In July, the family announced that Ahmet Zappa would take over daily operations of the trust.
After her husband’s death, Gail Zappa also became a top donor to the Democratic Party in California and was a frequent guest at the Clinton White House and a friend of Tipper Gore, who at the time was the wife of Vice President Al Gore. In the 1980s, the two women had clashed over Tipper Gore’s organization Parents Music Resource Center, which advocated putting warning labels on records that contained violent and sexually explicit lyrics.
At a Senate hearing in 1985, Frank Zappa described that plan “an ill-conceived piece of nonsense” that violated the First Amendment.

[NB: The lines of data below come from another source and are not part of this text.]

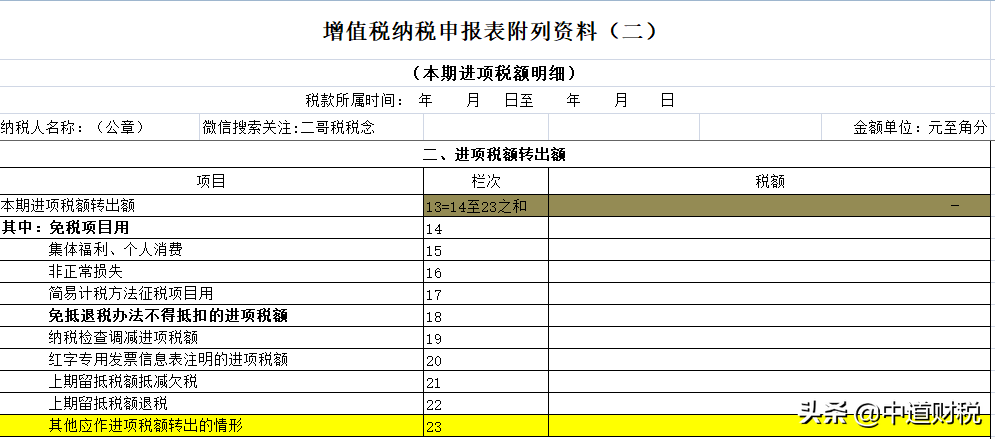
Task: Click the 本期进项税额转出额 row label
Action: [68, 205]
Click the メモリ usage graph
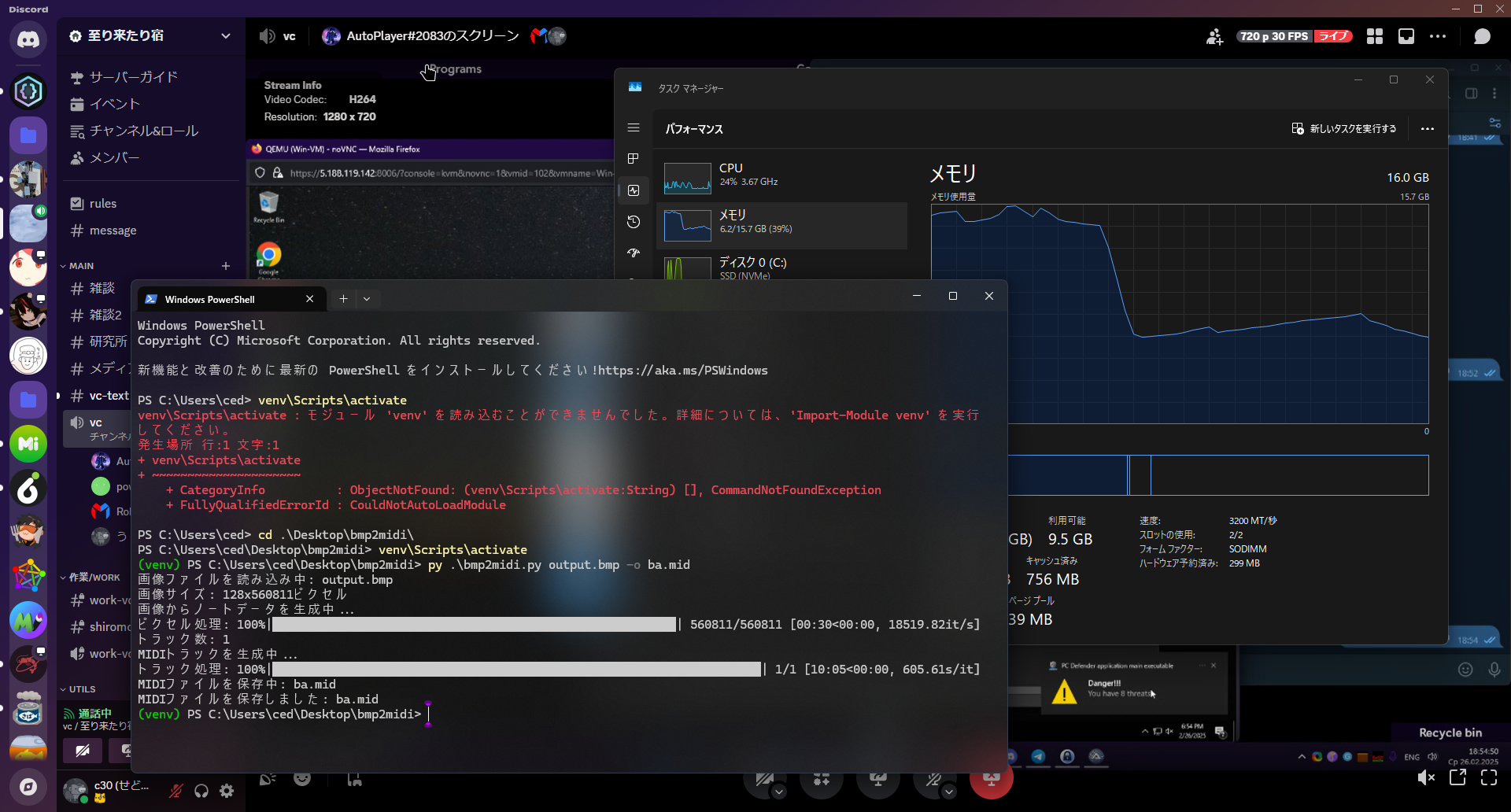 1179,315
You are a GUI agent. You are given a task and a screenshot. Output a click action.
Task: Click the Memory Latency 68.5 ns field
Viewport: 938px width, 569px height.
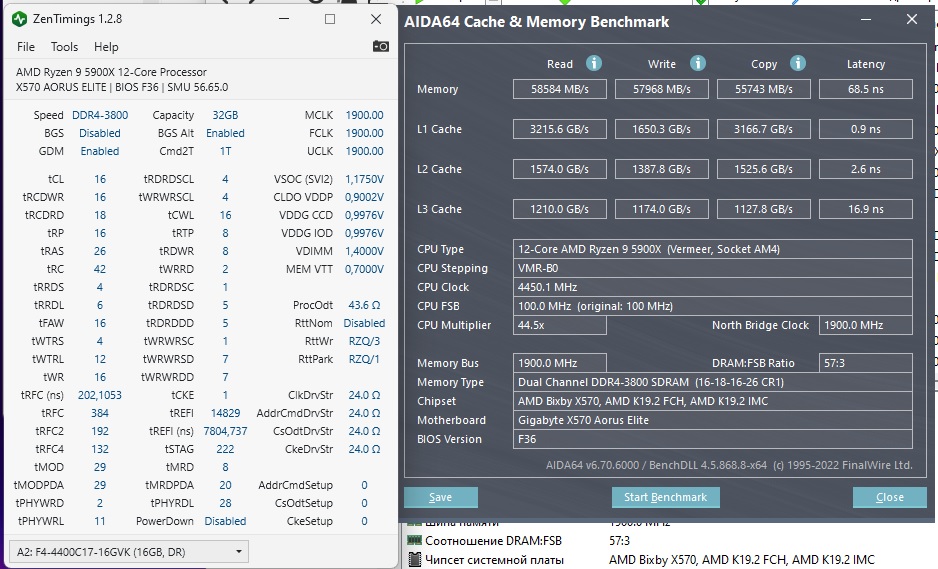click(865, 89)
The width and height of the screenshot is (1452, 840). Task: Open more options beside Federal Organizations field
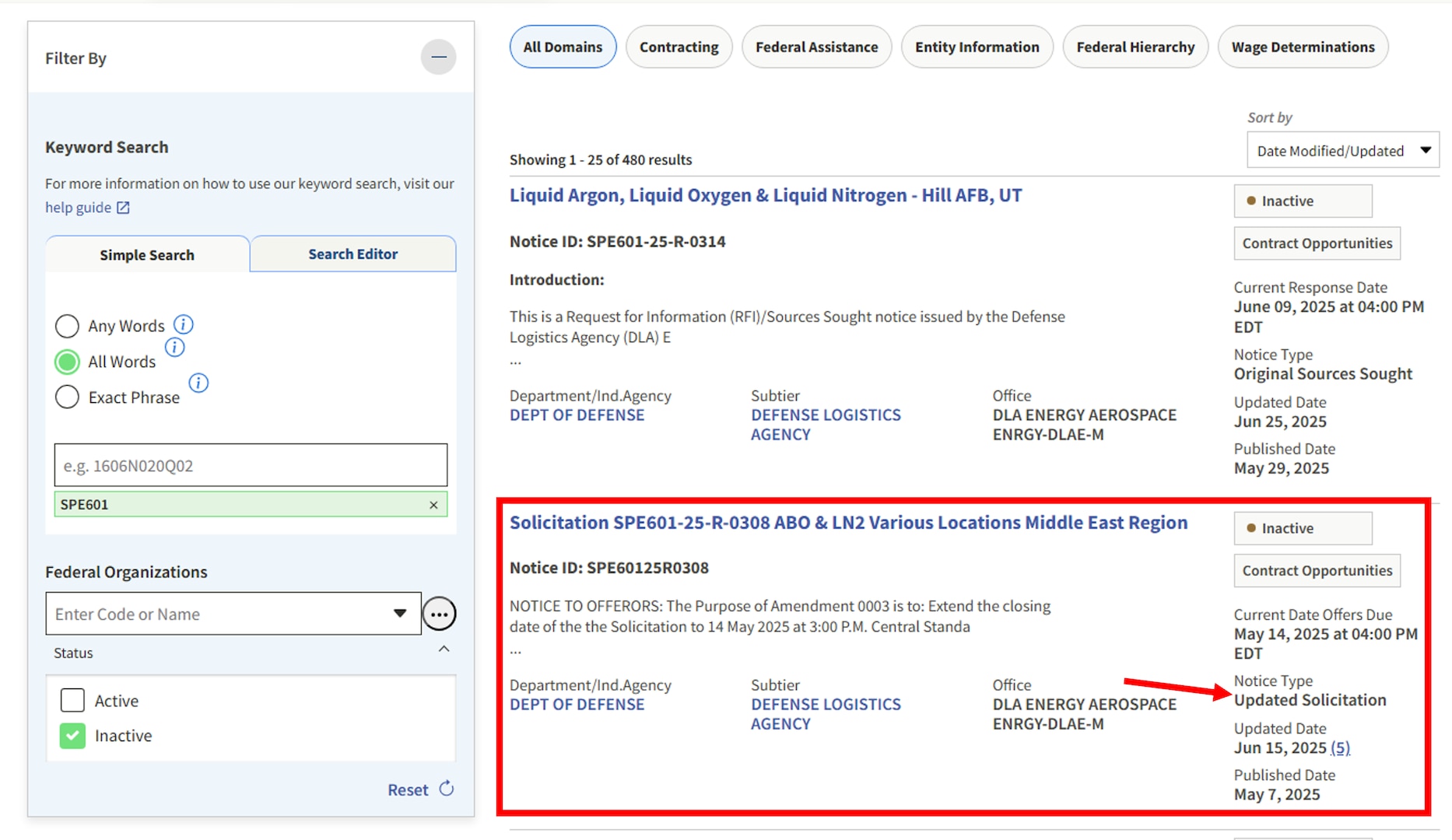(x=439, y=614)
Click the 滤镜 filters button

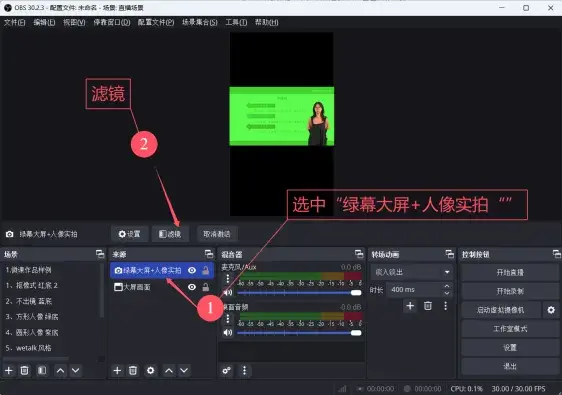coord(170,234)
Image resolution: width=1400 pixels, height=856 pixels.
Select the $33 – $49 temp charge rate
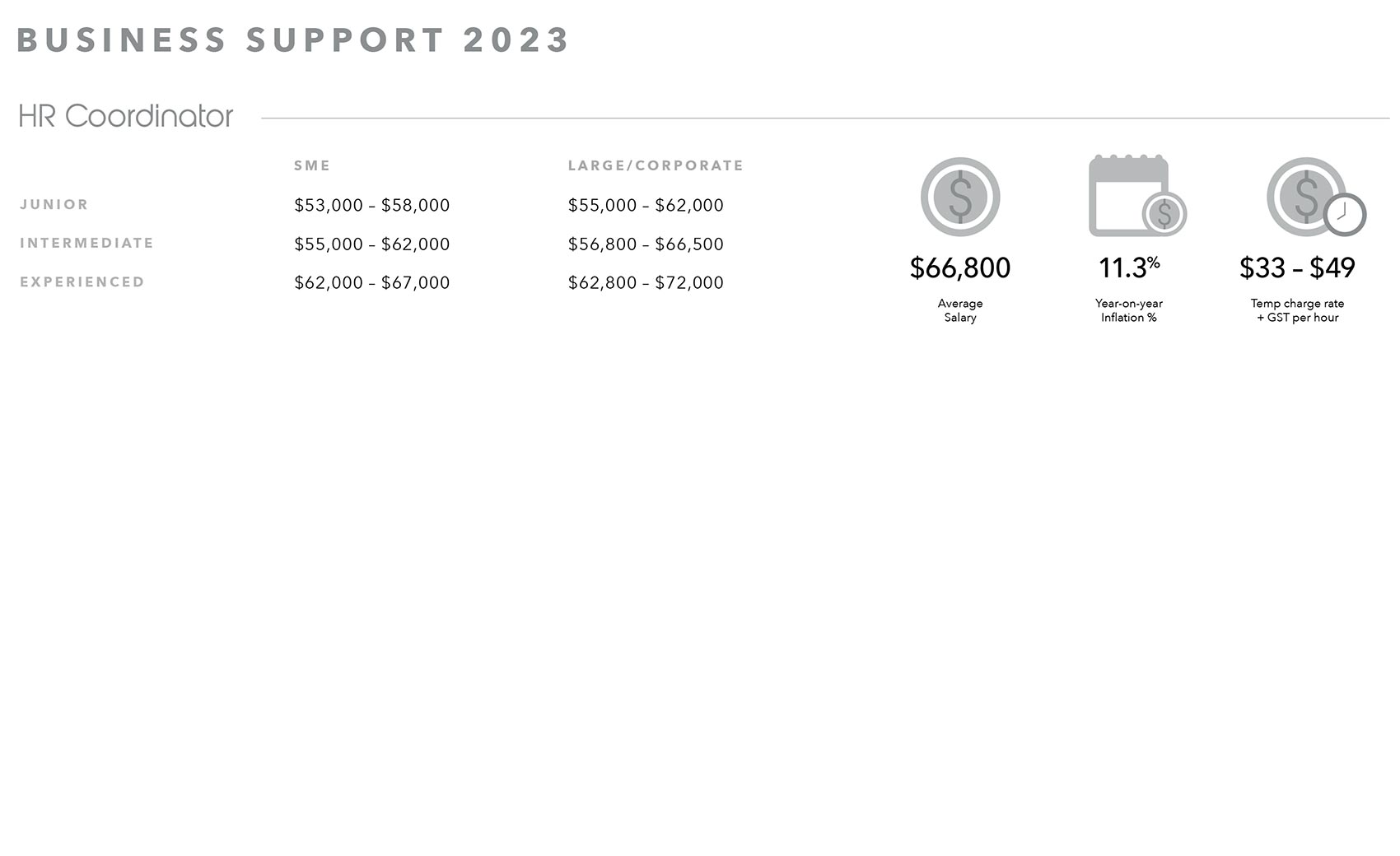[1297, 268]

In her management of her husband’s legacy, Gail Zappa was often combative. She denounced cover bands that played her husband’s music without permission and in 2008 unsuccessfully sued Zappanale, a German music festival, for appropriating the family name and even using her husband’s signature facial hair as its logo. She once wrote Steve Jobs a profanity-laced letter with her complaints about iTunes, she said.
She did all of this, by her account, to protect the integrity of her husband’s work.
“My job is to make sure that Frank Zappa has the last word in terms of anybody’s idea of who he is,” she told the Los Angeles Times in 2008. “And his actual last word is his music.”